# Ca18det gearbox



## plutos3 (Nov 17, 2013)

I have a gearbox from a ca18det and want to use in my kitcar. What I dont know is what engine will mate up apart from the turbo engine. for example would the sr20 fit. I look forward to your replies Paul.


----------



## BeyondBiscuits2 (Jan 18, 2006)

A CA18DET transmission will work with any CA-series engine (CA16DE, CA18DE, CA18ET, CA18DET, CA20E, etc.) and it should also work with an RB-series engine (RB20DET, RB25DET, RB26DETT). Models you'll find with a CA-series engine include: 1984-1988 Nissan 200SX S12 (RWD), 1984-1986 Nissan 200SX S12 Turbo (RWD), 1981-1986 Nissan Stanza T11 (FWD), 1986-1990 Nissan Stanza T12 (FWD). I also think the Nissan Axxess came with a CA-series engine, but good luck finding one of those. Models that came with the RB-series include: NONE in the United States. If you're overseas, any number of vehicles had the RB-series, most notably the Nissan Skyline and Nissan Stagea. To use an SR-series engine, you'd need an SR-series transmission.

== Collected material ==

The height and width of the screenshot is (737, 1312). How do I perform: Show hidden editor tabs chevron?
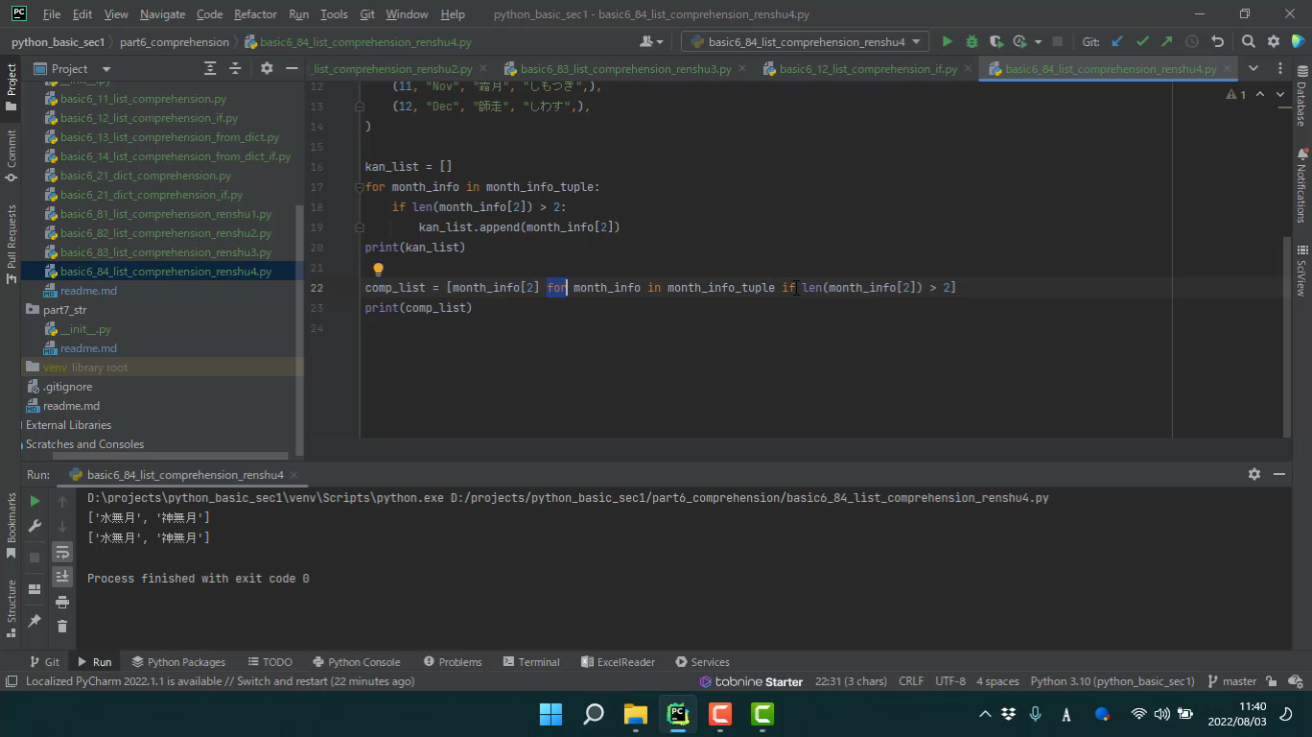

== Work instructions ==
**a)** In the CA18DET gearbox thread, what does the reply say is needed to use an SR-series engine?
**b)** Carry on the CA18DET gearbox thread past its final sentence.

== Results of the tasks ==
**a)** An SR-series transmission.

**b)**
----------



## smj999smj (Jan 1, 2006)

The Axxess had a KA24E engine. I haven't seen one of them in at least 12 years! The Pulsar NX SE also had the CA-series engine, as well as the "Wally Wagon" Stanza Wagon.


----------



## BeyondBiscuits2 (Jan 18, 2006)

I completely forgot about the Pulsar NX SE... what a dolt! I was indeed thinking of the Stanza wagon, not the Axxess. I saw one in a scrapyard once, CA20E coupled with a 5-speed and button-activated 4WD. I always wanted the 4WD setup to use on a Stanza, but they crushed it before I ever had the money to scavenge it.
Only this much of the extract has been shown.